Last update:
Drugmakers are also upset by the wording of the undertaking they are required to sign to extend the 12-month extension on Schedule M applications.
Small and medium-sized drug makers have again urged the health ministry for a “condition-free” timeframe of two to three years to implement Schedule M.
Not just expansion, these drug makers have also asked the government to help them in the form of financial and technical assistance to improve quality standards.
They are also angry at the wording of the memorandum they have been ordered to sign by the Ministry of Health to seek a 12-month extension on Schedule M applications.
The notification issued by the Union Ministry of Health and Family Welfare last week was announced.
An extension for micro, small and medium scale (MSME) drug manufacturers to meet the norms specified in the revised Schedule M from December 31, 2024 to December 31, 2025.
While the extension was given to save thousands of small drug manufacturing units from failing future audits and eventually shutting down their businesses – as they brought their manufacturing sites up to global standards within a short period of one year. cited financial constraints in upgrading the An extension needs to be applied for through a separate form ordering an undertaking to be signed.
The language of the undertaking has sparked concern among some manufacturers, prompting the Small and Medium Pharma Manufacturers Association to send a letter to the Ministry of Health and Family Welfare, accessed by News18.
Pharmacists seeking upgradation must sign an undertaking that states: “I undertake that I have conducted a gap analysis and initiated the upgrade within three months from the date of this application and submitted a plan.” I propose to comply with the requirements of Revised Schedule-M as per …”
However, the pharma manufacturers, in their letter dated January 10, objected to the term “gap analysis” and the requirement to report to the Central Licensing Authority.
Nippon Jain, Chairman, Small and Medium Pharma Manufacturers Association, while discussing the letter on a call with News18 said, “Small and medium companies do not have enough funds to upgrade their facilities. Instead of firing us in the name of compliance with standards, the government should hold hands and help us, teach us to upgrade standards.
“The MSME industry needs facilitators and not inspectors,” he added.
What does the letter say?
According to the letter, the drugmakers believe the term “gap analysis” is vague and the requirement to report to a central licensing authority conflicts with the federal licensing structure.

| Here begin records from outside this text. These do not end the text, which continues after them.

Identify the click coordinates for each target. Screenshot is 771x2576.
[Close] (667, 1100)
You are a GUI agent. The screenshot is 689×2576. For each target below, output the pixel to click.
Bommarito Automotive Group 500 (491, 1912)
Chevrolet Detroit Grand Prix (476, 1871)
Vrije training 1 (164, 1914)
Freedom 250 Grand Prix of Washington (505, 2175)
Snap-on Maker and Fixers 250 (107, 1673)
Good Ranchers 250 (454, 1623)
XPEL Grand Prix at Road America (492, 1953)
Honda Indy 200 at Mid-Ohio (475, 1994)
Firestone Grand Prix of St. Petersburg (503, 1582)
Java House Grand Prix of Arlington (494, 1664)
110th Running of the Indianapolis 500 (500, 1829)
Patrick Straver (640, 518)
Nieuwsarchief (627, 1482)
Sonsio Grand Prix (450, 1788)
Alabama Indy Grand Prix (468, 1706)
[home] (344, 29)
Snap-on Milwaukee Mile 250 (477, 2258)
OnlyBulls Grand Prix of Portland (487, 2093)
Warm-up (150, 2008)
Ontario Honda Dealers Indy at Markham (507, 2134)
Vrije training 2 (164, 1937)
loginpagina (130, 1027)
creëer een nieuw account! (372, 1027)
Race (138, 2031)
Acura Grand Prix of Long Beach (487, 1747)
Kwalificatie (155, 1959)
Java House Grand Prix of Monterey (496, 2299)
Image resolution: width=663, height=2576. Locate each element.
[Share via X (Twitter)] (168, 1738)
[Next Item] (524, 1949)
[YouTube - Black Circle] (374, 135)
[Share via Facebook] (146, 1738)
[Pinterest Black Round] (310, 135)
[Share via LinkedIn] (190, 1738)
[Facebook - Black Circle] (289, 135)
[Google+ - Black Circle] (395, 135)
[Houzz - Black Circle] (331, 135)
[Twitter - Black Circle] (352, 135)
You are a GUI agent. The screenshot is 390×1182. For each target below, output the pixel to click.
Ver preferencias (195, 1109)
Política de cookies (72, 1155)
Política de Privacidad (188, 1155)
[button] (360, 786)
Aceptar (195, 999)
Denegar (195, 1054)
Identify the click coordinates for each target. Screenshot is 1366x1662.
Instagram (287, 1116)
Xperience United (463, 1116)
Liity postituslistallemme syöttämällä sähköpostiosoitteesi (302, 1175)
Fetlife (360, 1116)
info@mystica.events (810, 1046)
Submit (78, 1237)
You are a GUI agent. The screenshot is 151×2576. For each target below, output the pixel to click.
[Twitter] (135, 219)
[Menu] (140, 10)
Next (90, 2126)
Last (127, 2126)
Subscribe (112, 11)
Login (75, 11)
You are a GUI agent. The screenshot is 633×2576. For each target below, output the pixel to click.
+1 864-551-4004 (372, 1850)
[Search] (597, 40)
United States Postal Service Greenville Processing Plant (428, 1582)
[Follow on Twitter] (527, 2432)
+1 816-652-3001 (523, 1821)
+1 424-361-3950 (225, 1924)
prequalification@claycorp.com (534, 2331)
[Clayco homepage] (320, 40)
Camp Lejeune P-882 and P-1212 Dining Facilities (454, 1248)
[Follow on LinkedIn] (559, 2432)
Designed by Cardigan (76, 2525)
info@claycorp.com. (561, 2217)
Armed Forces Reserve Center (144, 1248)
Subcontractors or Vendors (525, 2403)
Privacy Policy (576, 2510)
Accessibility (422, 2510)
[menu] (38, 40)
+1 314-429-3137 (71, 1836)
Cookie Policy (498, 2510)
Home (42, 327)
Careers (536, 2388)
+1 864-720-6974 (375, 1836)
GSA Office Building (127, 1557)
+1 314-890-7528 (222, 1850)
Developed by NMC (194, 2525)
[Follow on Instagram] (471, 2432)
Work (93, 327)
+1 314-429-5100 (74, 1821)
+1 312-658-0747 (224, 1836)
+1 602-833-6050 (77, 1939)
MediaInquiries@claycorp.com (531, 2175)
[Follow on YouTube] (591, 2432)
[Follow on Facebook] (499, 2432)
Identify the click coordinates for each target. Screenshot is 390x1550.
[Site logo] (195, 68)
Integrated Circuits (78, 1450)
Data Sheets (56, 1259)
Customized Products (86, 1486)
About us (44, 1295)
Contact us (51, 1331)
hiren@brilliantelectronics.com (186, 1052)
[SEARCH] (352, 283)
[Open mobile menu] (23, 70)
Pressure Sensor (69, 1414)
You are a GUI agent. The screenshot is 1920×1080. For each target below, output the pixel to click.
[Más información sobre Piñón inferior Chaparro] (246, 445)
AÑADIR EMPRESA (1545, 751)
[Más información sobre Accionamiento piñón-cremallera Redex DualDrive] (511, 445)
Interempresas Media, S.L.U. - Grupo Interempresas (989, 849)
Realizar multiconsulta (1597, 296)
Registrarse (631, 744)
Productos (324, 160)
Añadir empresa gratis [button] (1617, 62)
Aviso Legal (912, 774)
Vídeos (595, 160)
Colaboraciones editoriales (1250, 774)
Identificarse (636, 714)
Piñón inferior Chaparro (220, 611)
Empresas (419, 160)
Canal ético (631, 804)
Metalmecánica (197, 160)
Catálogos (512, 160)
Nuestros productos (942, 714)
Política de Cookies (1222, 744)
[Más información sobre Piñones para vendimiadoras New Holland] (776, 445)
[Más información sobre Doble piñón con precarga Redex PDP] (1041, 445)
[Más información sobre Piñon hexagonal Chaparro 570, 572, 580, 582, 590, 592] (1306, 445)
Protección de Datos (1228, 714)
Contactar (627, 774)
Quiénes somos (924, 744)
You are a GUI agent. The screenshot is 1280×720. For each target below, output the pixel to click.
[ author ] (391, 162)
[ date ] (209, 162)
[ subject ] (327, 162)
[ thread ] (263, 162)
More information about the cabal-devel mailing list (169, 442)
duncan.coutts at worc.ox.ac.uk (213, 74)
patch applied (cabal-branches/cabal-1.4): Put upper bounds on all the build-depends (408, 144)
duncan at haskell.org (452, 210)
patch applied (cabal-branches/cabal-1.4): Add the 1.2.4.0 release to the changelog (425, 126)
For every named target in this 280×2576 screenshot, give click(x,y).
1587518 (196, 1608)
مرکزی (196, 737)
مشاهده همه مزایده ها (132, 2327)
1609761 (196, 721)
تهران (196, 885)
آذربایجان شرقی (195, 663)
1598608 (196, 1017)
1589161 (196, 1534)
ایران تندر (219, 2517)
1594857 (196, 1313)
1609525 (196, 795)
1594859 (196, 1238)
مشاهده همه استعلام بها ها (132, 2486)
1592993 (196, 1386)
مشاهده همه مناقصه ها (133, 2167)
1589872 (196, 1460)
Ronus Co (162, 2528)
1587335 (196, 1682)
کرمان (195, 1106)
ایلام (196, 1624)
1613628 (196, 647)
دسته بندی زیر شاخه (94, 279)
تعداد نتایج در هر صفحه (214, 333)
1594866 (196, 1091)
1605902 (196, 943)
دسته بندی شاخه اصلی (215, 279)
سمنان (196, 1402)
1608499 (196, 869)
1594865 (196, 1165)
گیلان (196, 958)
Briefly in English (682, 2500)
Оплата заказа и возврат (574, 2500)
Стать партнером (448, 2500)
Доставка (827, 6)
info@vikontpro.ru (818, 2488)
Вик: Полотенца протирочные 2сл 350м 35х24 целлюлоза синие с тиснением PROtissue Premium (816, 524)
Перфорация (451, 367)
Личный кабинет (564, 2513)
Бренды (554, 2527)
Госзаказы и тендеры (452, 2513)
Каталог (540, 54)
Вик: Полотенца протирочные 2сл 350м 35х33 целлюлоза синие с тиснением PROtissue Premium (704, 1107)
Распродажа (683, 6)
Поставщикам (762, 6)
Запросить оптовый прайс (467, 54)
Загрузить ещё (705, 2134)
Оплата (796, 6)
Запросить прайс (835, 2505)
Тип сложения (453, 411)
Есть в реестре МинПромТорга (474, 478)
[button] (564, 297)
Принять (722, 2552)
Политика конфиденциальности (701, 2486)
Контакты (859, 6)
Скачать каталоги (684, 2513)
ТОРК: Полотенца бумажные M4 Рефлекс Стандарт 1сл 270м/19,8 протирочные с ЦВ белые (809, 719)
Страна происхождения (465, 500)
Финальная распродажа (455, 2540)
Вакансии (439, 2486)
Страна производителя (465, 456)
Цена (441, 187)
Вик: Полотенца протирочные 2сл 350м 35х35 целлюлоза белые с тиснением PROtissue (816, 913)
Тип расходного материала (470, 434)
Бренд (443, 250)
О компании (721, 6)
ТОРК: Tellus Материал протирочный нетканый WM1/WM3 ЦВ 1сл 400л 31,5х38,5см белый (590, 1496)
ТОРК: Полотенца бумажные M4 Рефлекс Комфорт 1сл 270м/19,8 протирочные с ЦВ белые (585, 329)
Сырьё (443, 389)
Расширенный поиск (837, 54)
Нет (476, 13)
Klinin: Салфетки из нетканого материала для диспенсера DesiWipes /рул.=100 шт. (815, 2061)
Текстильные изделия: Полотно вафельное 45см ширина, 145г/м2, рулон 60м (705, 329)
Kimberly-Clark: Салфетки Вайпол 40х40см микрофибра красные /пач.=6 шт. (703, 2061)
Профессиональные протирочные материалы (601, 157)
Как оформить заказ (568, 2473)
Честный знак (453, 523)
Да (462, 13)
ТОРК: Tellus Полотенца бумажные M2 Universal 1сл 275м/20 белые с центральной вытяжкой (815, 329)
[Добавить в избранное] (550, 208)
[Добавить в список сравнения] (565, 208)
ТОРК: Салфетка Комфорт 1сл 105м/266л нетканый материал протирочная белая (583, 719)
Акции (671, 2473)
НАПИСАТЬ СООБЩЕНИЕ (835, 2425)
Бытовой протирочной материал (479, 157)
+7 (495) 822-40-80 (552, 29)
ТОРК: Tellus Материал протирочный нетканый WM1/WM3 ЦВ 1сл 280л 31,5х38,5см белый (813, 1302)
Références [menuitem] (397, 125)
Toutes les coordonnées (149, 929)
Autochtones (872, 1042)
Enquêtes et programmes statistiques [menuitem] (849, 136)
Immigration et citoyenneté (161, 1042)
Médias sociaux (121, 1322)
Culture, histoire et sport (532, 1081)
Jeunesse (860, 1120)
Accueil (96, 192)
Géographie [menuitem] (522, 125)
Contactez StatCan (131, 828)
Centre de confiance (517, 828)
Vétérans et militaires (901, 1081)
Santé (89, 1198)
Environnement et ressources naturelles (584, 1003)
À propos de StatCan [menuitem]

While claiming to be committed to quality, these manufacturers warn against a hasty implementation of Schedule M that could cause many firms to close, leading to unemployment and rising prices.
“We would like to express our objections to your notification… regarding the implementation timeline of revised Schedule M for MSME manufacturers,” said Jain, who wrote the letter.
“Mentioning Gap Analysis in your notification is not in accordance with the “Drugs and Cosmetics Act”. The association has asked the government to “drop” the term.
Secondly, the letter states that applying to the Central Licensing Authority itself is “against the law.” “We are in a federal structure and our manufacturing license is issued by the state licensing authority. Reporting to the central licensing authority.”
“According to our honorable Prime Minister, there should be ease of doing business,” the association said.
“We are not against quality”
In the letter, the manufacturers said that MSME pharma manufacturers are not against the standard.
“We want to upgrade ourselves to global standards. However, hasty implementation of revised Schedule M will force closure of many MSME units leading to unemployment and price hike.”
The MSME pharma manufacturers highlighted that they had “repeatedly” requested the Drug Controller General of India (DCGI) on several occasions that they needed financial assistance and technical assistance.
“The current financial assistance offered by SIDBI to the pharmaceutical department is very burdensome. We need subsidy on interest on collateral free loans,” Jain wrote in the letter. “We need trained manpower from government teaching institutions as well as guidance from drug regulators.”
Further, he said that while these manufacturers are “with the government to improve quality standards”, “we need a condition-free time frame of two to three years with financial and technical support from the government”. “We hope you will take our suggestions in right spirit to help our MSME manufacturers,” he concluded.